PROBLEM: Show every line from the entries that follow which holds the word "white".

RECORDS TO USE:

──────────────────────────────

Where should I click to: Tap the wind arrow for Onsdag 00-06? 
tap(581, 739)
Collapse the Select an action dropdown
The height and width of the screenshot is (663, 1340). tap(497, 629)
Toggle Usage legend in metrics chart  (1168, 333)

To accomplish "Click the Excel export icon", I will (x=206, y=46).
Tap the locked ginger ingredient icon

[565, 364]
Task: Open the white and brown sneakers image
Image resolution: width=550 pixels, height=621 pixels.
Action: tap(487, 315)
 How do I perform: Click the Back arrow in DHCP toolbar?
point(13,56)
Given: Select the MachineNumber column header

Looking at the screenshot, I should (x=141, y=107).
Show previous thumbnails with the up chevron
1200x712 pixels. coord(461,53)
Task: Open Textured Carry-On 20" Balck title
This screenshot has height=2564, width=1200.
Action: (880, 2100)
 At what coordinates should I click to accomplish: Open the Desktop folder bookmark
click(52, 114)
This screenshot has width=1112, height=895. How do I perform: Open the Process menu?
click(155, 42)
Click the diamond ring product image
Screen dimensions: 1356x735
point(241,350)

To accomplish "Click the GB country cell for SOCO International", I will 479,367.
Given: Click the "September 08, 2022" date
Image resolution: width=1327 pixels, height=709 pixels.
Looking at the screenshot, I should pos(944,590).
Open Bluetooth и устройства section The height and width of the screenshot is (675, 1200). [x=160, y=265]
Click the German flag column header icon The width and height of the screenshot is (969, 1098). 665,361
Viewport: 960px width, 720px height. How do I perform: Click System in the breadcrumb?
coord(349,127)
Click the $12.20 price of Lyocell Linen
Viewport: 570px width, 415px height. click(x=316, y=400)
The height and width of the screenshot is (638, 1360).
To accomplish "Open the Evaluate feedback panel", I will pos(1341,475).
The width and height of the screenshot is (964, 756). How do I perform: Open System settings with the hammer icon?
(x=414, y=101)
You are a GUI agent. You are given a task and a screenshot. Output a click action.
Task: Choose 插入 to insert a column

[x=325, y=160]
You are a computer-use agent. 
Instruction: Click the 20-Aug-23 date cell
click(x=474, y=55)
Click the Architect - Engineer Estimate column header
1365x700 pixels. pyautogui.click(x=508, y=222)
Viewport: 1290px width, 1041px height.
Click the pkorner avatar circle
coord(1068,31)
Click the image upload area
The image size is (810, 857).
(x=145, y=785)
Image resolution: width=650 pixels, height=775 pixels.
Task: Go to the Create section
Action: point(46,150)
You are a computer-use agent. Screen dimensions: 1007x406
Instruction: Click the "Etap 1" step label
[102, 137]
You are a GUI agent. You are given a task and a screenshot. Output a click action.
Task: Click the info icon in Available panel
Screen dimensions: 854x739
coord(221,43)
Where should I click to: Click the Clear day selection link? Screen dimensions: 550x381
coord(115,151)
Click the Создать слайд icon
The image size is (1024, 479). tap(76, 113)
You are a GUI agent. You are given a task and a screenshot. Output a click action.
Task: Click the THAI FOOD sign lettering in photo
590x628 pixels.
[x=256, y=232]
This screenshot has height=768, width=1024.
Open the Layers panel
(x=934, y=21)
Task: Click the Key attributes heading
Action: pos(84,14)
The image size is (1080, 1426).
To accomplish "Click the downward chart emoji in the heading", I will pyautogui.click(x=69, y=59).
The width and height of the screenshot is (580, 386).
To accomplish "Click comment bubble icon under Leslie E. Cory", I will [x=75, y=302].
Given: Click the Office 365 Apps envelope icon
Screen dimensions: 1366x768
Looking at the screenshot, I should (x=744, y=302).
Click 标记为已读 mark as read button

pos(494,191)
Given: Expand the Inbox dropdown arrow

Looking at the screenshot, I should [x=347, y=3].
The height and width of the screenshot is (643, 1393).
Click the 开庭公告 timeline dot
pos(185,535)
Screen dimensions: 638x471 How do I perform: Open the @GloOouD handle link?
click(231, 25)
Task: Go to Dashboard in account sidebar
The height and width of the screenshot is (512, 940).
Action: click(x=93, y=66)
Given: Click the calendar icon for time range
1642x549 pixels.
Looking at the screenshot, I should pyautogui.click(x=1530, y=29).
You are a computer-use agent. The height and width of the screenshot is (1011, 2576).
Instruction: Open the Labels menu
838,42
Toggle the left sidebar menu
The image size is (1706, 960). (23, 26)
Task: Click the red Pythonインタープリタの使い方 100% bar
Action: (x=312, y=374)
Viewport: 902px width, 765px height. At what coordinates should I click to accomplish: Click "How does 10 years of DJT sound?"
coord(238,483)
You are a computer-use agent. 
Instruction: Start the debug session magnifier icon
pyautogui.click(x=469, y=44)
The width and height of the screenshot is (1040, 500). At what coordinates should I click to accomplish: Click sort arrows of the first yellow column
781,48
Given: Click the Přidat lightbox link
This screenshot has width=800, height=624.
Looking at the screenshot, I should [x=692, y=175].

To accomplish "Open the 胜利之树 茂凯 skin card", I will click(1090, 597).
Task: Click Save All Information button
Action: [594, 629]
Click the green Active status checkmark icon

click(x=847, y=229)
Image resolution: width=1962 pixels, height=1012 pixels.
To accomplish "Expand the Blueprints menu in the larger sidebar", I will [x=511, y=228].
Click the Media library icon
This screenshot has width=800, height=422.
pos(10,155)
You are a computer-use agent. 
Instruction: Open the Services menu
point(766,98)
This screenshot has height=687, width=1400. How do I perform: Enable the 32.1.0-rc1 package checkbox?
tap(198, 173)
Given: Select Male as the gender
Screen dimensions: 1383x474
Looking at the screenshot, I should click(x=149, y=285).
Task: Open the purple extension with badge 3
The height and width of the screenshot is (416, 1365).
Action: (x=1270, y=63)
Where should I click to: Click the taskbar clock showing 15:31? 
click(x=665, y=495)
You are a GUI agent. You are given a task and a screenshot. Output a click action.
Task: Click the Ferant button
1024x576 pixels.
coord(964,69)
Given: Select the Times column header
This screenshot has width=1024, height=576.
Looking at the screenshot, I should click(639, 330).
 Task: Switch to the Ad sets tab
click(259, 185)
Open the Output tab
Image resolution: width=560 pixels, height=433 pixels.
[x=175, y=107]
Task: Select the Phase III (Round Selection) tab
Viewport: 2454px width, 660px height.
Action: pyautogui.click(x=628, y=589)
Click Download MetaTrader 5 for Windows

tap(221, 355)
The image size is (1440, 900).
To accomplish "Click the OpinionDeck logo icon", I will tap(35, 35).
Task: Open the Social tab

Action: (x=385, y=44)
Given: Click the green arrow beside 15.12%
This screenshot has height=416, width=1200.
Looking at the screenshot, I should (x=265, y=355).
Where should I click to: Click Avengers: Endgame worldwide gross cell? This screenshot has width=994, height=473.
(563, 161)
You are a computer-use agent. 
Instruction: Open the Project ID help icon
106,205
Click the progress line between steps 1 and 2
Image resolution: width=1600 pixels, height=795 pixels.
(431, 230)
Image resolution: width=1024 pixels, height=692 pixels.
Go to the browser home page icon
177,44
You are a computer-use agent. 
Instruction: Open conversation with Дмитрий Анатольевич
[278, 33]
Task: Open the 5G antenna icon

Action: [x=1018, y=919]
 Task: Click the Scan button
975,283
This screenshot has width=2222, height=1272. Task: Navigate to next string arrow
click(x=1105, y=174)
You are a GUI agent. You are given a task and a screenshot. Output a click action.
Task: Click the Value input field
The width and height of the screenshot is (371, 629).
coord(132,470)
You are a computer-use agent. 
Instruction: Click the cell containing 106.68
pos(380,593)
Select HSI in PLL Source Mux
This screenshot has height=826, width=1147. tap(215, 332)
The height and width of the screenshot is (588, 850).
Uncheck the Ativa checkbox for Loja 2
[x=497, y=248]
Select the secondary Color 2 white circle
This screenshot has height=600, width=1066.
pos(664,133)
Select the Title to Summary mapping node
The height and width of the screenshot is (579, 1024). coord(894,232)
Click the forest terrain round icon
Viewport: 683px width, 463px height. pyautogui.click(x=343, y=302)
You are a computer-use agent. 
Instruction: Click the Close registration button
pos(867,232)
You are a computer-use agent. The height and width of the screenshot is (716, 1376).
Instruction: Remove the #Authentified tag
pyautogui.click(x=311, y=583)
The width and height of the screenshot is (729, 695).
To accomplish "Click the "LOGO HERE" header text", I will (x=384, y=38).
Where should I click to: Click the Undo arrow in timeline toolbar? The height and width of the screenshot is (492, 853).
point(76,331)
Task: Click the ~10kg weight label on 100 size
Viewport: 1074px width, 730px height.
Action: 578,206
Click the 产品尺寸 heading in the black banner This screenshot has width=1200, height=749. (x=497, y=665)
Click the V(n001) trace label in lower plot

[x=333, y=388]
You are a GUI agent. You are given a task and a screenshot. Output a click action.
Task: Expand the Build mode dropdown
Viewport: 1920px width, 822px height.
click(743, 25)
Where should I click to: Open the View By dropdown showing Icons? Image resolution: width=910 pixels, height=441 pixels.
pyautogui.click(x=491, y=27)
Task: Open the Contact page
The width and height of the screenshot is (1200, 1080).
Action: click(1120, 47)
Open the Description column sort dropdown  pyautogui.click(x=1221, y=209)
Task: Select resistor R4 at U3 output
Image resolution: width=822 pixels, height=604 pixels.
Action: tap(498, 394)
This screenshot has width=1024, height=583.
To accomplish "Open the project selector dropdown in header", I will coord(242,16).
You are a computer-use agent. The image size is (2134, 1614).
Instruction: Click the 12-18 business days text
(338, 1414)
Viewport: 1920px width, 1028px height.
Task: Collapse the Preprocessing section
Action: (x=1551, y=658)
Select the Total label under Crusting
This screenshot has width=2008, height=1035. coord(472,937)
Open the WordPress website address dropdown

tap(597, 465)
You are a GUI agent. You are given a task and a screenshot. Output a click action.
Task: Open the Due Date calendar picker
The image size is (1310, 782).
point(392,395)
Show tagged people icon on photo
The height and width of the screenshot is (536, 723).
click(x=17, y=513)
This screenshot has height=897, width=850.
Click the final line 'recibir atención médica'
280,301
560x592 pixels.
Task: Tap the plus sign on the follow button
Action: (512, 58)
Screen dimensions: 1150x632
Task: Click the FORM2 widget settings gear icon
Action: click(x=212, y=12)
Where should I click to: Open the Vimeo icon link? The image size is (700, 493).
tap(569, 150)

──────────────────────────────

SOLVED EXERCISE:
Task: Open the white and brown sneakers image
Select the secondary Color 2 white circle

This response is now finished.